La bollitura del mosto avviene successivamente alla filtrazione, la sua durata dipende dalla tipologia di birra da produrre, di norma non supera i 90 minuti. La bollitura è necessaria al fine di: denaturare gli enzimi ancora eventualmente presenti, in modo da fissare stabilmente la composizione del mosto. sterilizzare il mosto. concentrare il mosto mediante evaporazione al °Plato voluto. favorire la coagulazione e precipitazione di proteine e polifenoli. consentire la trasformazione degli alfa acidi del luppolo in iso-alfa acidi, responsabili della componente amara della birra.
Il mosto viene poi trasferito verso i fermentatori e raffreddato attraverso uno scambiatore di calore a piastre sino alla temperatura adatta al tipo di fermentazione scelta (alta 18-25° C oppure bassa 7-15° C). Il mosto dopo la bollitura è però povero di ossigeno, indispensabile per una corretta fermentazione. Viene insufflato nel mosto ossigeno puro (circa 8 mg/l) o aria sterile oppure metodi più “caserecci” sono un arieggiamento meccanico (ad esempio con la caduta del mosto nel fermentatore da una certa altezza o il semplice rimestamento del mosto nel fermentatore) ma difficile. Il mosto è ora pronto per l’aggiunta del lievito e la fase di fermentazione.

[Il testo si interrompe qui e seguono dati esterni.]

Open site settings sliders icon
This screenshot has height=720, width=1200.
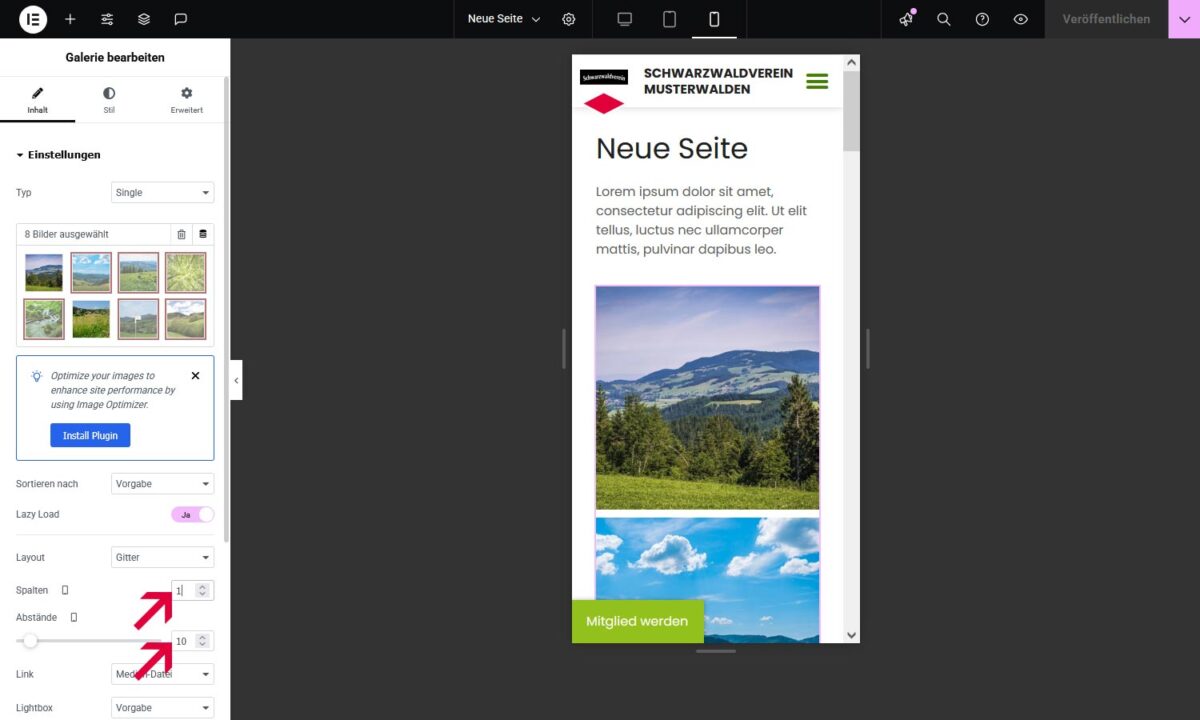pyautogui.click(x=107, y=19)
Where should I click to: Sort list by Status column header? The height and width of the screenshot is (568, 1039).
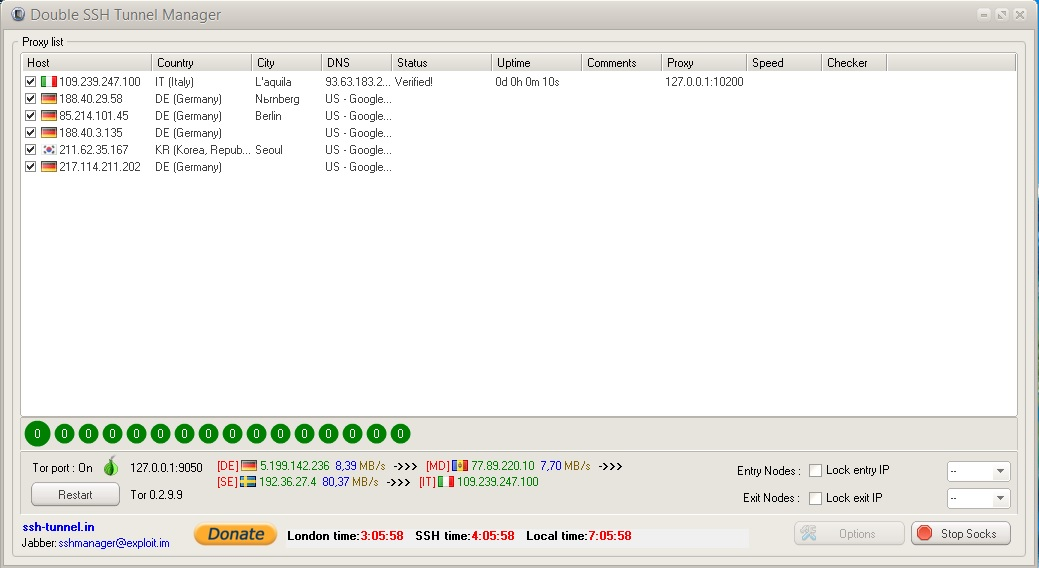(440, 63)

Con Maturazione si indica tutto il processo di trasformazione dal mosto alla birra. Si portano fusti e bottiglie all’interno di una cella a temperatura controllata dove viene riattivata la rifermentazione in bottiglia ed in fusto attraverso l’aggiunta di zucchero o mosto fresco raggiungendo naturalmente la gasatura voluta all’interno del contenitore. Raggiunta la gasatura desiderata si passa alla stabilizzazione in una seconda cella frigo a temperatura controllata dove la birra si affina per circa 3-4 settimane prima di essere messa al consumo.